MathML Logo


#Presentations

#Schedule of Events

    

Illinois DLIB Testbed Technologies for Converting Legacy Mathematics for Display on the Web

Timothy W. Cole, Thomas G. Habing, and William H. Mischo
University of Illinois at Urbana-Champaign


Abstract

The University of Illinois at Urbana-Champaign Grainger Engineering Library, under the auspices of the federally funded Digital Library Initiative (DLI-I), has developed a Testbed currently comprised of over 50,000 full-text articles in XML format from more than 44 Sci-Tech journal titles. The Illinois Testbed is now supported under the CNRI D-Lib Test Suite program and a Collaborating Partners program that provides monetary and in-kind support for the Testbed technologies. The principal focus of the Illinois Testbed has been on developing techniques for the representation and delivery of full-text engineering and physics journal articles in a web environment.

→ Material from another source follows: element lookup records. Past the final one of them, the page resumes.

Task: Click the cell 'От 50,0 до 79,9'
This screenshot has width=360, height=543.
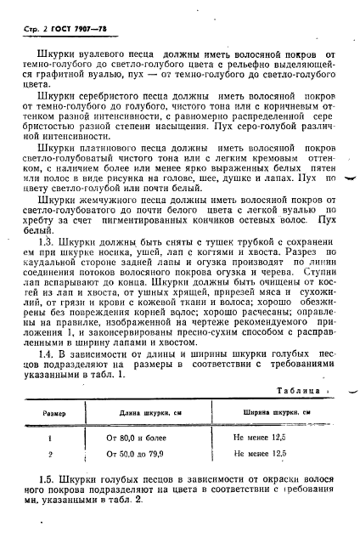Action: (138, 454)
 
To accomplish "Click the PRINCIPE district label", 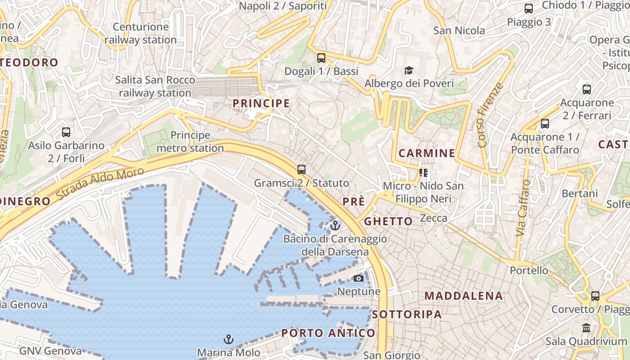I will [x=261, y=103].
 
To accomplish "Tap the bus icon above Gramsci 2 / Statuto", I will [x=302, y=170].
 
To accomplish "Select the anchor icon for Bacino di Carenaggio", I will [x=335, y=225].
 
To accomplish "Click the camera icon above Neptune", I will [x=359, y=278].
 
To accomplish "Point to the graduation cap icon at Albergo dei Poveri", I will [x=409, y=70].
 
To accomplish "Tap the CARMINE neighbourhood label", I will [x=427, y=153].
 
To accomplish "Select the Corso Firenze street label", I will [x=490, y=115].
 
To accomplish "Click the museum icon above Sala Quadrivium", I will [x=586, y=328].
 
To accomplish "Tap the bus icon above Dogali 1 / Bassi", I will [x=321, y=58].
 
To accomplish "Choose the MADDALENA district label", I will [x=464, y=296].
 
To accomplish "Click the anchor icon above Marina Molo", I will [x=229, y=338].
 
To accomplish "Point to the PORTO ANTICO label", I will [x=328, y=333].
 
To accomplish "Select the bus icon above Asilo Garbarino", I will [x=66, y=132].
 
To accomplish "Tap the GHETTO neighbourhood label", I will [x=388, y=221].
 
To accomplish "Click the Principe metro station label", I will [x=190, y=142].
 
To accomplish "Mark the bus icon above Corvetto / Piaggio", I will [x=595, y=296].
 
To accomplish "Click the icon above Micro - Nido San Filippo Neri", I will [x=423, y=172].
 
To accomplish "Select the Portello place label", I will [x=529, y=270].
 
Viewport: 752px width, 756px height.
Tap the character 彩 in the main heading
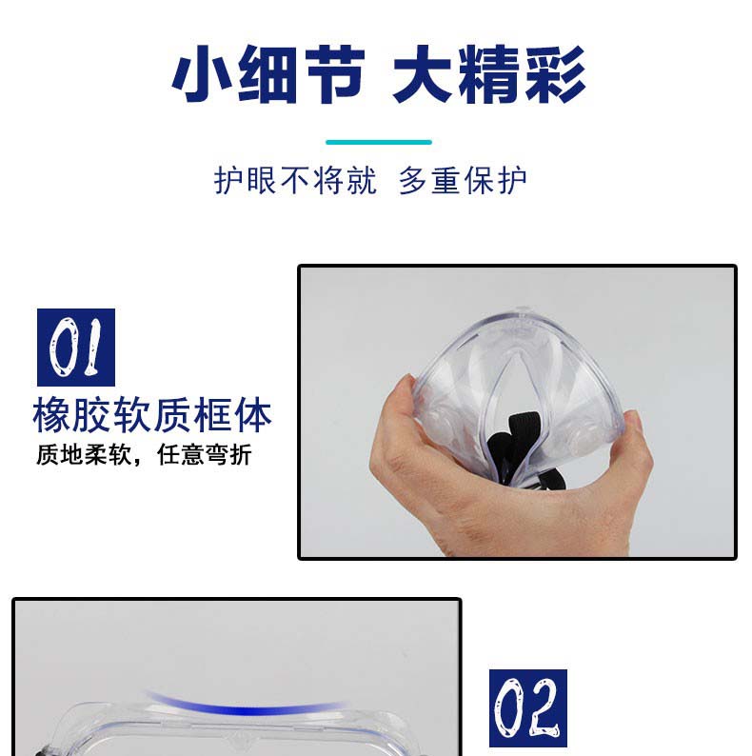coord(556,73)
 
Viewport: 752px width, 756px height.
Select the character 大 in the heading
coord(423,73)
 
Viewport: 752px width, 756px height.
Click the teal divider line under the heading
coord(379,142)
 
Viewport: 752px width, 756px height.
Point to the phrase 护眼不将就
coord(295,181)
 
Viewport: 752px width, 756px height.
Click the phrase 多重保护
coord(463,181)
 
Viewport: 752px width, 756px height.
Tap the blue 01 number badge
coord(76,348)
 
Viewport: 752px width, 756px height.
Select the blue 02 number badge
coord(528,707)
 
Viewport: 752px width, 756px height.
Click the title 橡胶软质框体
coord(152,415)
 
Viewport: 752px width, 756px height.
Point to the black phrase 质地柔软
coord(84,454)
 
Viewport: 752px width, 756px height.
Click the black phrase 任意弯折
coord(205,454)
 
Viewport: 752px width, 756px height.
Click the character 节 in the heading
coord(335,73)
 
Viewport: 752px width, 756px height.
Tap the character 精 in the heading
coord(489,73)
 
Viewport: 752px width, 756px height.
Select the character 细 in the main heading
coord(268,73)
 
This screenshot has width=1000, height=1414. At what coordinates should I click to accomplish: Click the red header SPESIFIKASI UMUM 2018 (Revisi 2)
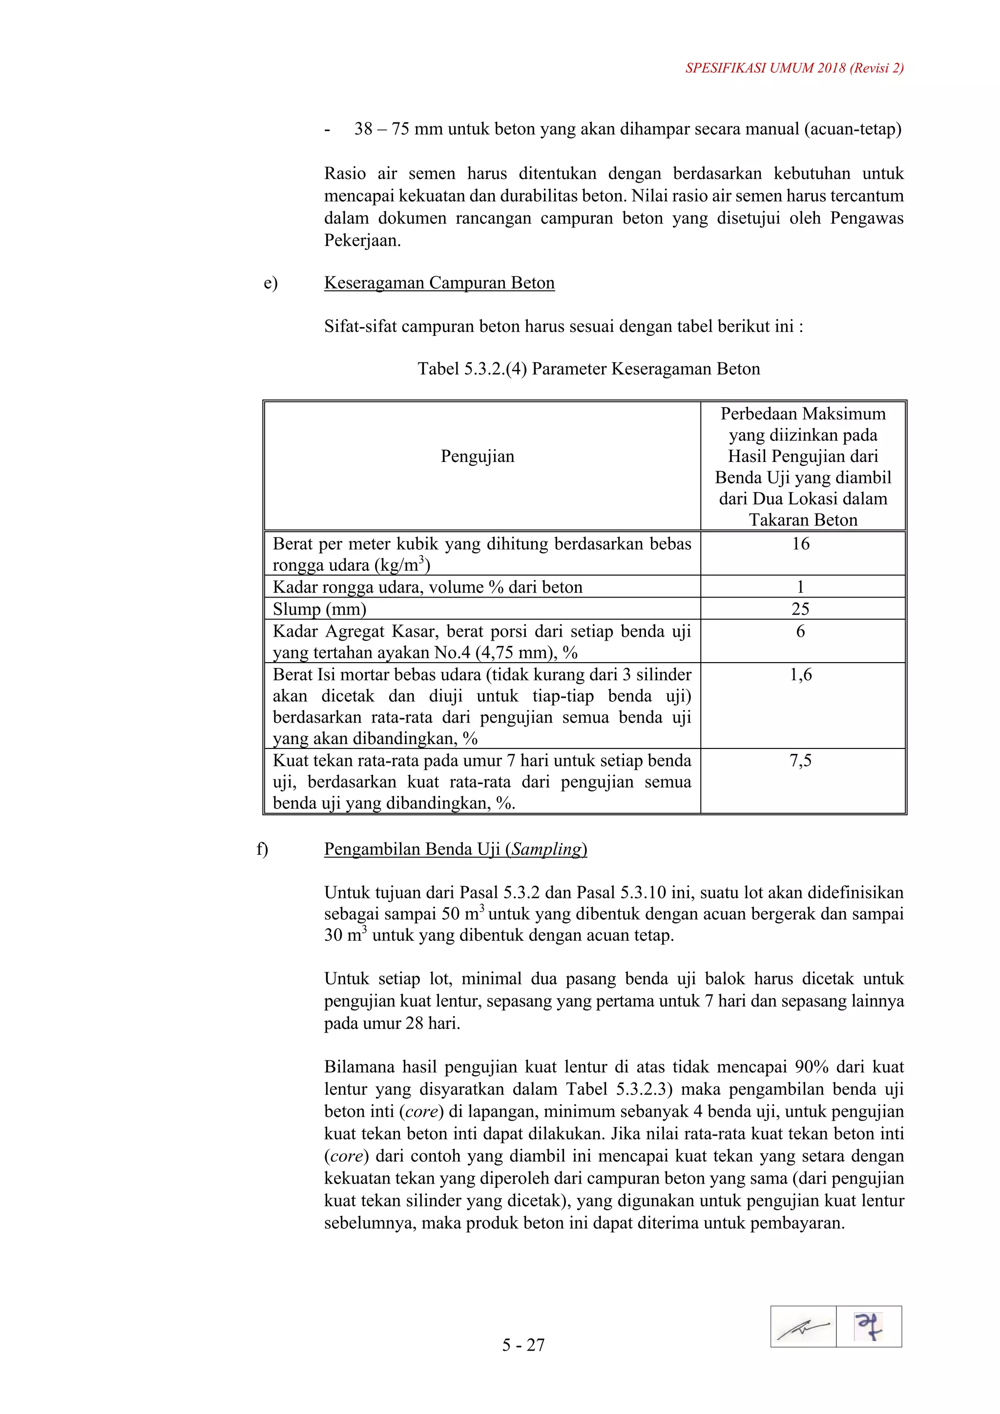(x=794, y=68)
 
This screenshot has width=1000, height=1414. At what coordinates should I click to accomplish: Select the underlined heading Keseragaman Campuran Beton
(x=439, y=283)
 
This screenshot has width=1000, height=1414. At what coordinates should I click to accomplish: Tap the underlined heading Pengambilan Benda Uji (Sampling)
(x=455, y=849)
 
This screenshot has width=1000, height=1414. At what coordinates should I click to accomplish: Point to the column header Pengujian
(x=477, y=457)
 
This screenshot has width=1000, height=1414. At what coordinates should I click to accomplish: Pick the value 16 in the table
(x=800, y=544)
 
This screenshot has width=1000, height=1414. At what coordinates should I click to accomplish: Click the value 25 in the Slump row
(x=800, y=609)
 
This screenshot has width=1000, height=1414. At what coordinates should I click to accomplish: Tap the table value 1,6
(x=800, y=675)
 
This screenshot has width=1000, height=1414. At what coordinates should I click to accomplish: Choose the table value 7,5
(x=800, y=761)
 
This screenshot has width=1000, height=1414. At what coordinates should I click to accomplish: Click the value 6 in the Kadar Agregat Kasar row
(x=800, y=631)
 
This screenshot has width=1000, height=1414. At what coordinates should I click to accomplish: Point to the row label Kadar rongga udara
(x=347, y=587)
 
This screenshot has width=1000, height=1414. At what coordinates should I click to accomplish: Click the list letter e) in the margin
(x=271, y=283)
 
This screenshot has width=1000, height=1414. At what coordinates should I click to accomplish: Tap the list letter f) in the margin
(x=262, y=849)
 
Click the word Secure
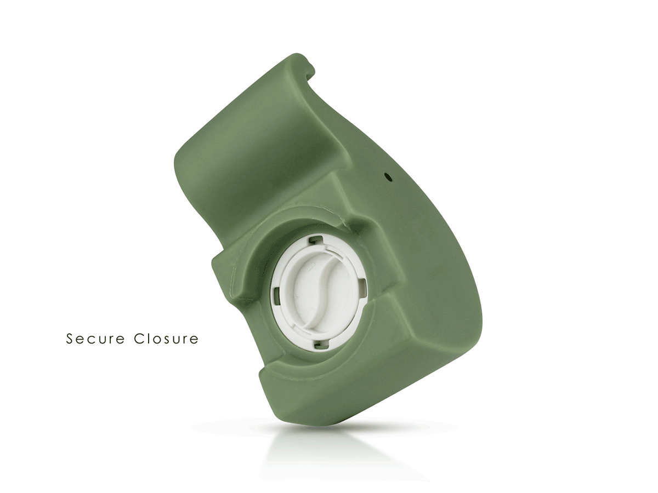click(x=95, y=339)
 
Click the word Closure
click(x=166, y=339)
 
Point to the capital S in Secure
click(x=70, y=339)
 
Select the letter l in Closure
click(x=148, y=339)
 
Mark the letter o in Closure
click(x=157, y=340)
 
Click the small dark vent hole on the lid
click(x=389, y=177)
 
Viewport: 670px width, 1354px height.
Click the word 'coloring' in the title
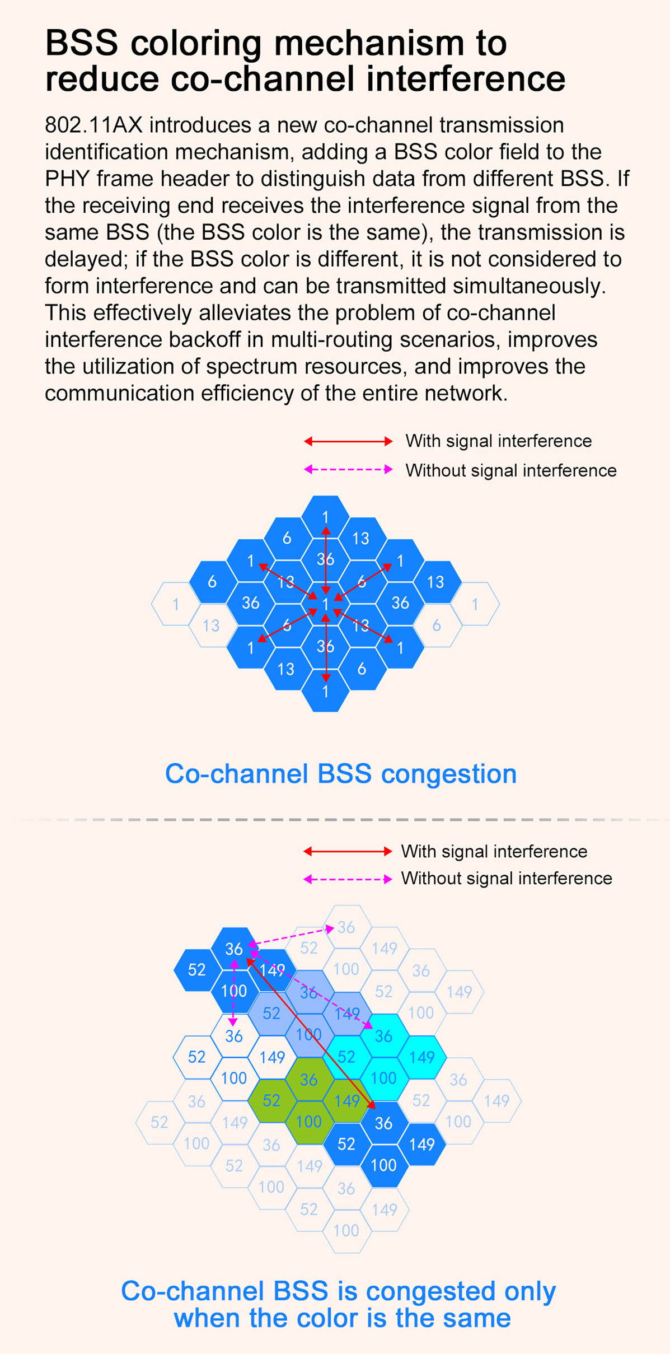[x=195, y=44]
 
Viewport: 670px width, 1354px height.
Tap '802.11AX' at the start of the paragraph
[x=93, y=125]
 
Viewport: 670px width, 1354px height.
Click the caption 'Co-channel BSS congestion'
[x=340, y=774]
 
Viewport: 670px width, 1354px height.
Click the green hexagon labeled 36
[x=308, y=1079]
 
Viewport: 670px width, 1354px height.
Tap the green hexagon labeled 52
[x=271, y=1100]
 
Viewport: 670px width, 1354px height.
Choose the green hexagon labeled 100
[x=308, y=1122]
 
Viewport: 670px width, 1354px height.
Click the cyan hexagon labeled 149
[x=421, y=1057]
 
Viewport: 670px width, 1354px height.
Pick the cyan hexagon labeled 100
[x=383, y=1078]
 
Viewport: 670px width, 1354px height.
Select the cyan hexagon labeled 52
[x=346, y=1057]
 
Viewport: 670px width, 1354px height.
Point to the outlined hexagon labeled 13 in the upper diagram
[x=211, y=625]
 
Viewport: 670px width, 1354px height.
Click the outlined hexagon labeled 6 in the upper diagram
[x=437, y=625]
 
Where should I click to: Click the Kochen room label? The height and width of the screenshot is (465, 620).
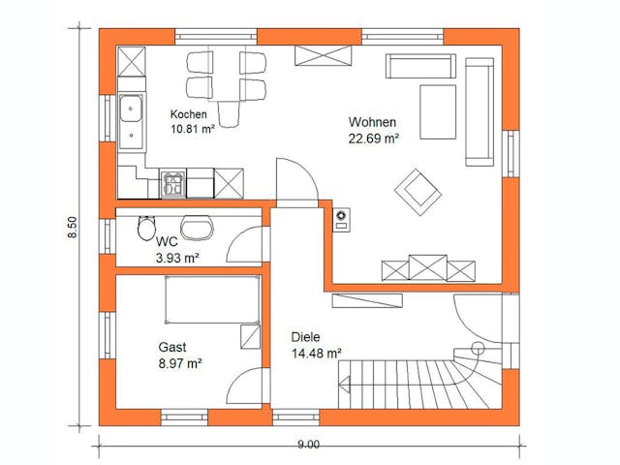[x=190, y=113]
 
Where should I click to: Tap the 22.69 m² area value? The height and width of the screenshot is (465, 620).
[x=374, y=138]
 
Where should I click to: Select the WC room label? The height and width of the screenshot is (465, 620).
[x=166, y=242]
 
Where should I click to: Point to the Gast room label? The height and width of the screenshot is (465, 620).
[x=172, y=347]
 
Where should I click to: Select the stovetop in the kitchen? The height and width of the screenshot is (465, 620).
[x=173, y=182]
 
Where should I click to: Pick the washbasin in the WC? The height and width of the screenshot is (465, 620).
[x=200, y=227]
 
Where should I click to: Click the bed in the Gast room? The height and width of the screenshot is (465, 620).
[x=212, y=299]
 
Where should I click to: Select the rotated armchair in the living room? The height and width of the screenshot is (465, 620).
[x=417, y=190]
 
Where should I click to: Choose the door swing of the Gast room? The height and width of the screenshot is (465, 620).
[x=248, y=388]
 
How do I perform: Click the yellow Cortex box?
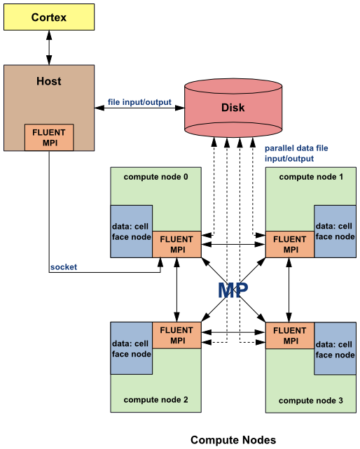49,17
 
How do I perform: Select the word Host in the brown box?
49,81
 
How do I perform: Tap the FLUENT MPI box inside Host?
49,137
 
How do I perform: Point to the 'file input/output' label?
139,103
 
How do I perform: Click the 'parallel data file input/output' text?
296,153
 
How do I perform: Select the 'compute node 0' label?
156,176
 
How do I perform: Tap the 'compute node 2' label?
156,399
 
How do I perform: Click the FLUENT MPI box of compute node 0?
176,244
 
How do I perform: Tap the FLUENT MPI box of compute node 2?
176,335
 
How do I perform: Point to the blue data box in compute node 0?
131,231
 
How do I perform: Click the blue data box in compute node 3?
335,350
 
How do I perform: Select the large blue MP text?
233,290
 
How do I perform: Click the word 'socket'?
64,267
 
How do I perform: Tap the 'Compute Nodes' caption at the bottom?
233,440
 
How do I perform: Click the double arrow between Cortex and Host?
49,48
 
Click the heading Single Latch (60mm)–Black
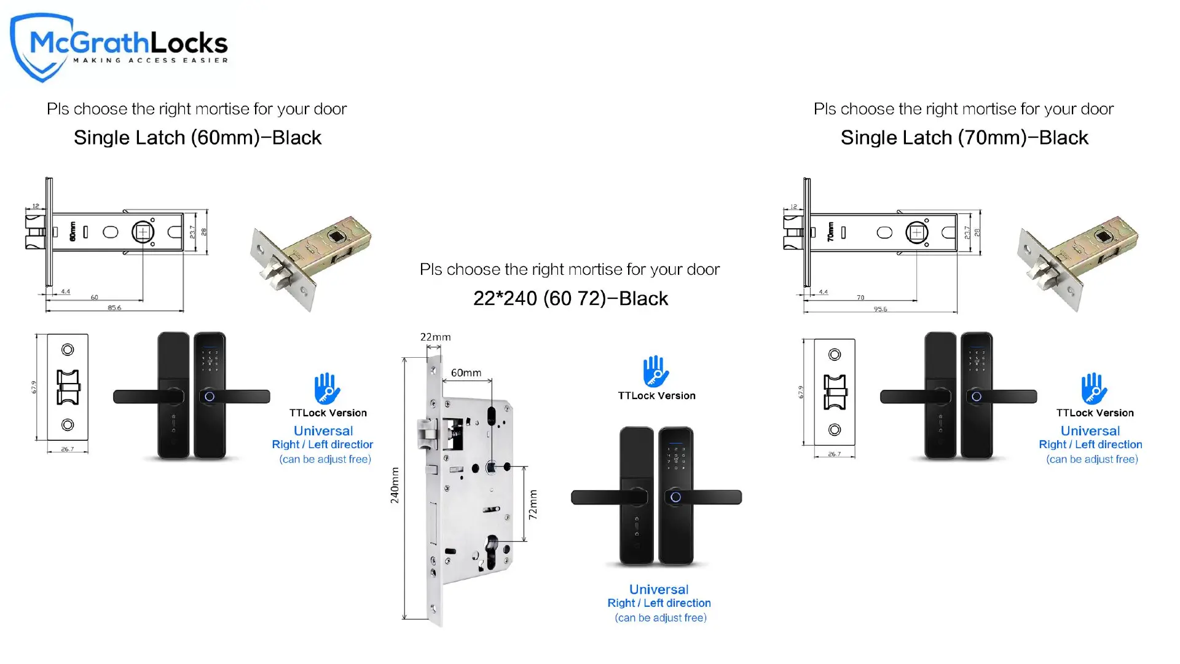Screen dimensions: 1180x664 (x=197, y=138)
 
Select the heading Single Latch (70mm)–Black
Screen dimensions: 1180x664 (x=964, y=138)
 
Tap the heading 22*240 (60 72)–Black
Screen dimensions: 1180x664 (x=570, y=299)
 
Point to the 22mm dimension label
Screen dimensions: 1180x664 (x=435, y=337)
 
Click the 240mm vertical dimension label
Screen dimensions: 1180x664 (x=395, y=485)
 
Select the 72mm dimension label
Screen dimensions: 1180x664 (x=533, y=505)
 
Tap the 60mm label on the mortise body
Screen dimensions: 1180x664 (x=466, y=373)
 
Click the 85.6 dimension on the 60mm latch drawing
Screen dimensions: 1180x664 (x=114, y=307)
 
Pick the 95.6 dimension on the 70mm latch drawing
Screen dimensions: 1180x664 (x=880, y=309)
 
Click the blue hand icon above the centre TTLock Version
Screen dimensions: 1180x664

The Illinois Testbed is constructed from source-text journal articles supplied in SGML format by professional society and commercial publishers. Testbed materials are converted from SGML to XML as they are added to the Testbed. While the mathematics markup provided is generally compliant with ISO 12083 Mathematics DTD or the AAP equivalent, each publisher has independently implemented supplemental tags. Testbed materials have been contributed by the American Institute of Physics, the American Physical Society, the American Society of Civil Engineers, the Institution of Electrical Engineers, the Association for Computing Machinery, Elsevier ScienceDirect, and the American Society for Materials. The Testbed includes both a production environment and research and development components.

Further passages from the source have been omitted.